Okay, I proved I can be alliterative, now how about making a point? Which is, we all have signature expressions we say when we’re coming in or out the door, so to speak. We might vary it up now and again, depending on mood and place and whoever we are with at the moment. But in the aggregate, if, say, you had a personal stenographer by your side to jot down your every utterance (dare to dream), you’d see a definite communication pattern emerge in the later reading.
So it was the other day when I met a casual acquaintance while out shopping for groceries, that I greeted him with my standard, “How’s things?” And he shot back with, “I can’t complain.” And that was that.
It was not an unfriendly or brusque encounter — we were moving in different directions down the condiment aisle, masked and pushing carts. It was not the time or place to stop and chit chat. We had more or less kept up a normal social exchange for our limited relationship, as well as good social distance.
And that should have been that.
Except I am a writer. And more than a bit peculiar. I am fascinated, okay obsessed, with language, and often look for deeper meaning in the shallowest of wells. So I thought about his greeting — “I can’t complain”- while I finished my shopping and long after it was productive to expend precious cognitive fuel on the matter. But what’s done is done, and this is what I came up with.

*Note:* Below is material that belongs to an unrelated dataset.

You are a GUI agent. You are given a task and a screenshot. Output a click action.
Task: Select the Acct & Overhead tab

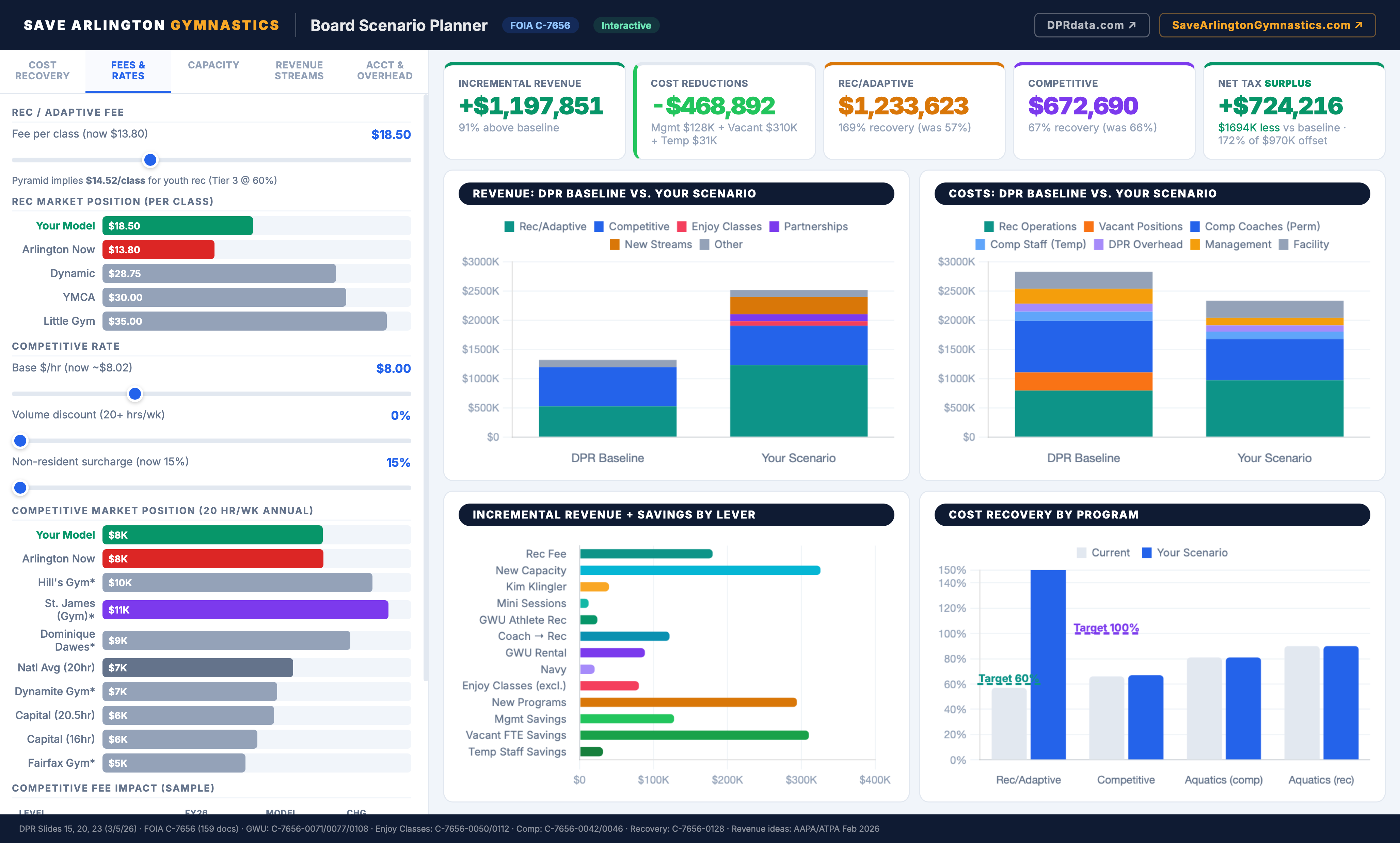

To start, taken literally, his response would surmise that he was “unable” to complain. Either he had some sort of neurological issue stopping him from sending vocal signals from his brain to his mouth, or he was being stopped from griping by some external force — be it his job, a loved one, the government! If true, what he was sharing with me wasn’t a passing pleasantry, but rather a plea for intervention, seeking assistance to free up his mind and body so he could whine to his heart’s content.
Because I do have some hold on reality, I knew the above interpretation was highly unlikely — that he did not intend for his greeting to be taken verbatim. More he was just letting me know his life was going well. And maybe he was just being humble about his good fortune. Rather than saying, “I’m doing great!” which, sometimes, when I hear from others, makes me think I’m not doing so great in comparison, he downplayed it
In the end, however, I believe he was hinting that things were not going so well in his life as to be perfect. I took it that he could complain if he so desired, maybe about many things, but he was choosing not to do so at this time. Maybe if we had a closer relationship and were not surrounded by shelves of ketchup, relish and salsa, he might have greeted my “How’s things?” with an “I’m hanging in there,” which I always decipher as a four-word cry for help. But he let me off the hook, and imparted a short greeting an important life lesson — complaining does no one any good. Or as Confucius taught, “It is better to light one small candle than to curse the darkness.”
But it’s not a terrible thing to listen closely to what others say, even in passing and no matter how mundane. And it’s certainly important to listen to what comes out of our own mouths, to take stock of what we say, and what we don’t say. In this way, we can better understand who we are, what we aren’t, and where we most likely will land in the future. And it also might just keep us happy and honest. As Shakespeare also wrote, “This above all: to thine own self be true, And it must follow, as the night the day, Thou canst not then be false to any man.”
Until my next column, Take Care, Be Well, and Stay Strong.